In Odessa demonstrierten erstmals seit dem 2. Mai 2014 wieder die Ultras — Fußballfans und Mitglieder patriotischer Organisationen. Sie äußerten ihre Unterstützung für das ukrainische Militär im Osten des Landes und zugleich für den einheimischen Fußballklub „Tschernomorez“, der in finanziellen Problemen steckt.

 

Die Ultras sangen die ukrainische Hymne, riefen traditionelle rechte Sprüche und zündeten Signal- und Rauchkörper an. „Wir wollen zeigen, dass selbst in einer solch schweren Zeit die passionierten Feinde – die Ultras von „Tschenomorez“ und „Karpat“ – bereit sind, Schulter an Schulter unsere Soldaten im Osten zu unterstützen“, zitiert das Portal 048.ua einen Teilnehmer der Aktion.

 

Wie das Portal schreibt, gab es am Samstag eine Begegnung der beiden Mannschaften.

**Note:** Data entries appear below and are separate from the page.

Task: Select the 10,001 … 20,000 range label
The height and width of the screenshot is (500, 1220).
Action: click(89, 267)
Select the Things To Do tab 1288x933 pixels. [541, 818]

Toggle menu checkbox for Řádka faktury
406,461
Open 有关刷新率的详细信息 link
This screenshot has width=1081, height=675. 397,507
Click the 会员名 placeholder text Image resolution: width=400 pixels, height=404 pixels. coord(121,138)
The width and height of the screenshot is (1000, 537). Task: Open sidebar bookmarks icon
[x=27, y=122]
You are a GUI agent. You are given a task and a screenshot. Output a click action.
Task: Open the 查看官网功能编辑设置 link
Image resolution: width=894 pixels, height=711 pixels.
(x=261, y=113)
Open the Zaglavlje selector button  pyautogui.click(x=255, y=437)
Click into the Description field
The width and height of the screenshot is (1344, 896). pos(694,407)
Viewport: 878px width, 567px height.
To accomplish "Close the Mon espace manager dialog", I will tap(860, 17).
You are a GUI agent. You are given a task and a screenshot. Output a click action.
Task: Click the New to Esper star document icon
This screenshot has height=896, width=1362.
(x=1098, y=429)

Die Fans beider Klubs veranstalteten ihren Marsch kurz vor Spielbeginn: Sie trafen sich auf dem Kathedralen-Platz, sangen die Hymne und marschierten gemeinsam zum Stadion im  Schewtschenko-Park.

 

RIA Novosti berichtet unter Hinweis auf die ukrainische Nachrichtenagentur Ukrinform, dass etwa 500 junge Leute durch die von der Polizei abgesperrten Straßen gezogen seien. Die Organisatoren dieser Aktion hatten vereinbart, einen friedlichen Marsch durchzuführen und keine Provokationen von Seiten der Odesser Anti-Maidan-Bewegung zuzulassen.

 

Bei den Ausschreitungen im Stadtzentrum von Odessa und bei dem Brand im Gewerkschaftshaus waren am 2. Mai 2014  nach amtlichen Angaben 46 Personen ums Leben gekommen, mehr als 200 erlitten Verletzungen. Die Ultras hatten damals aktiv an diesen Ausschreitungen teilgenommen, und die ukrainische Polizei ließ sie gewähren.